Ensuring that teachers are well prepared to help raise the level of student achievement at their school has been a critical element of the success of this Initiative. Under the oversight of the Massachusetts College of Liberal Arts, teachers participated in professional development opportunities throughout the three years of the pilot program and continue to have ongoing training. The professional development was provided by trainers within the school and by Apple Computer. Teachers learned the basics of using the laptops and also received more in-depth training about classroom management strategies and developing effective curriculum.
Through a competitive process, Apple Computer was selected as the technology partner for the pilot program.

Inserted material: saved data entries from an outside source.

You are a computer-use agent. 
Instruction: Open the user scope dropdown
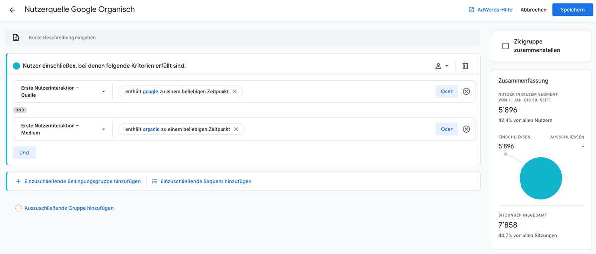pyautogui.click(x=442, y=66)
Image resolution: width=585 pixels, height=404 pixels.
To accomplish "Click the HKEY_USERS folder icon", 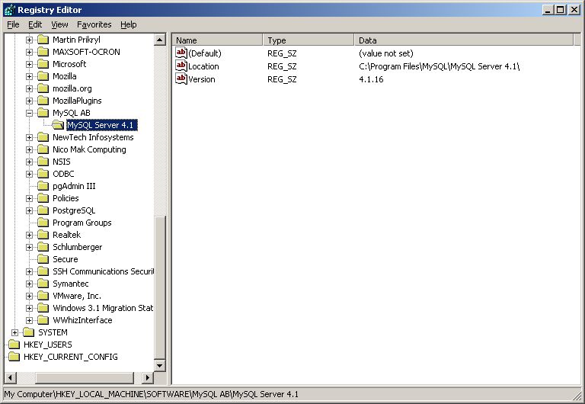I will 14,345.
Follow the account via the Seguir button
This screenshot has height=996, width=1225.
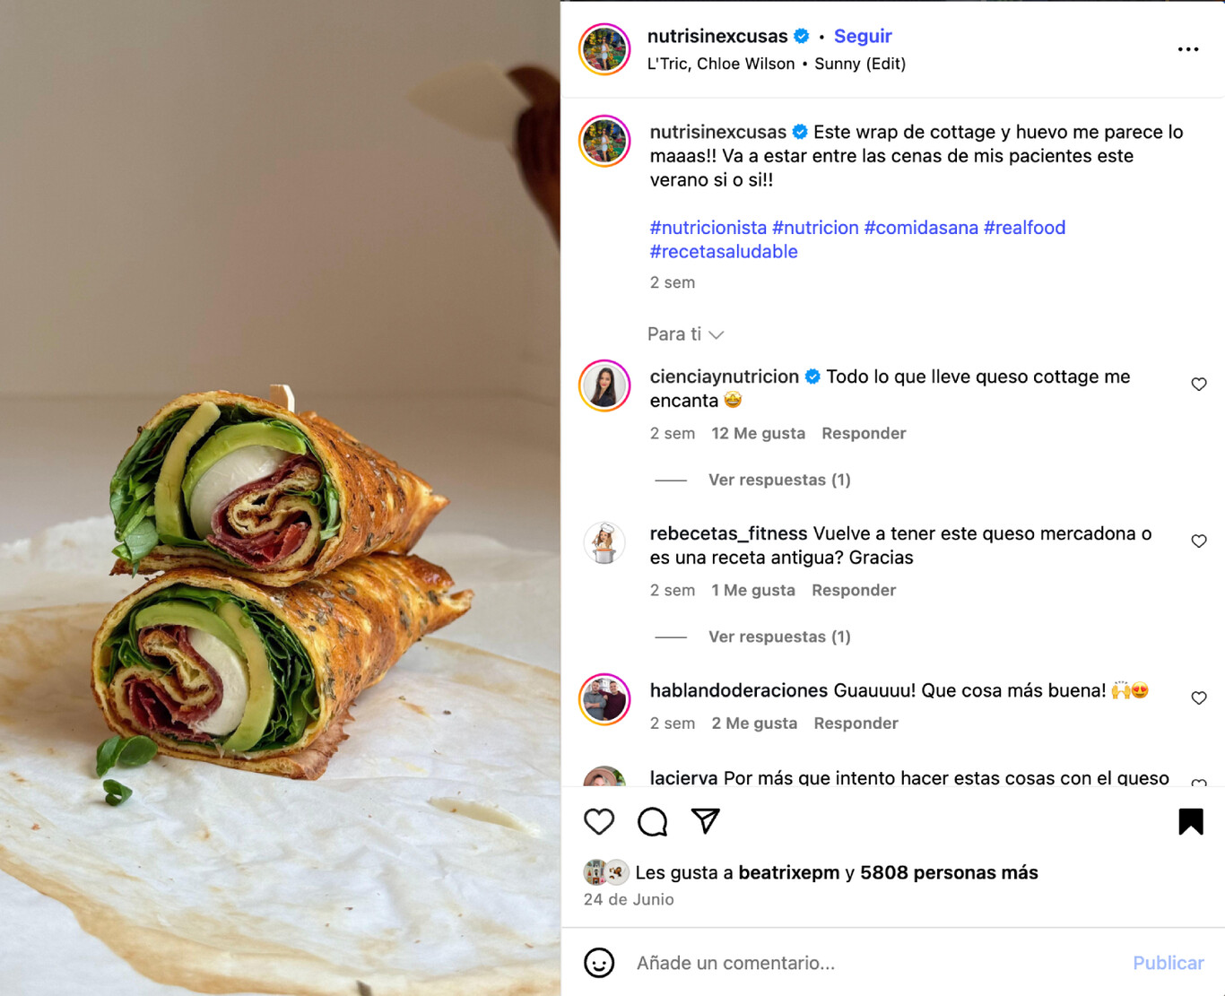862,36
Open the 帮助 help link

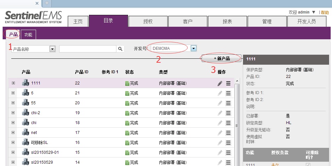click(x=325, y=12)
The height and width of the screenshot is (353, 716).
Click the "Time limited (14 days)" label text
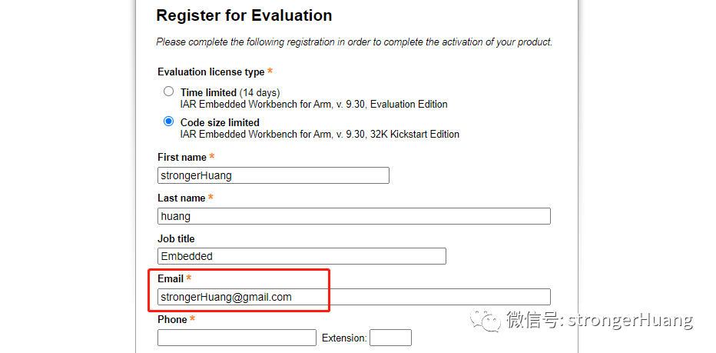tap(230, 92)
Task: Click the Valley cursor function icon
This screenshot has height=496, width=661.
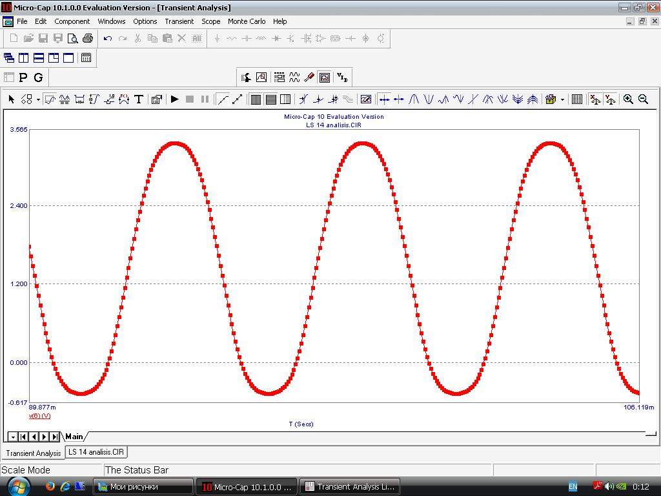Action: [429, 99]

They demonstrated a strong understanding of the education market and have considerable experience in implementing 1:1 laptop programs throughout the country. In addition to supplying and maintaining the technology, they provided their expertise in project management, engineering, and professional development for teachers and technical staff.
Comprehensive Evaluation of the Impact of 1:1 Computing on Student Achievement
As a pilot program, the Berkshire Wireless Learning Initiative was closely watched throughout Massachusetts and the nation. Berkshire County was very fortunate to be host to an evaluation study that provided a truly comprehensive and in depth examination of the impacts of 1:1 computing on student achievement. The Massachusetts Technology Collaborative selected Boston College's Technology and Assessment Study Collaborative, housed in the Lynch School of Education, to conduct a three year evaluation of BWLI. The study measured how successfully the program achieved the following targeted outcomes:
- Enhanced student achievement as shown through test scores, grades, and assessments;
- Increased student engagement as shown through attendance, disciplinary data, and classroom participation;
- Fundamental changes in teaching strategies, curriculum delivery methods, and classroom management;
- Enhanced capabilities among students to conduct independent research and collaborate with peers.
The Private Sector's Role
The Berkshire Wireless Learning Initiative was funded through state, school, and private sector support. The state has contributed $2.5 million toward the project. To meet the state's matching fund requirements, the schools contributed $1.7 million and $1.1 million was raised from the private sector. Many key private sector leaders have stepped forward to support BWLI because they recognize the importance of improving student achievement and providing students with lifelong skills. The Berkshire Taconic Community Foundation administered the private sector funds, while MTC 's John Adams Innovation Institute administered state funds. BWLI formed a corporation, Berkshire Learning Initiative, Inc., which has tax exempt status.
The business community has been an essential partner in this effort, as their participation demonstrates to teachers, students and parents the importance of using information technology as a tool to improve student achievement in a rapidly changing economy. The Initiative has changed the way we educate our children, revolutionizing the teaching and learning environment in the Berkshires.
The BWLI schools are continuing to use 1:1 laptop technology in their middle schools and in some cases are using laptops on carts in their elementary and high schools. The schools are working to identify resources to keep the equpment up to date so that they can continue to implement this program, which has shown a positive impact on student motivation and achievement.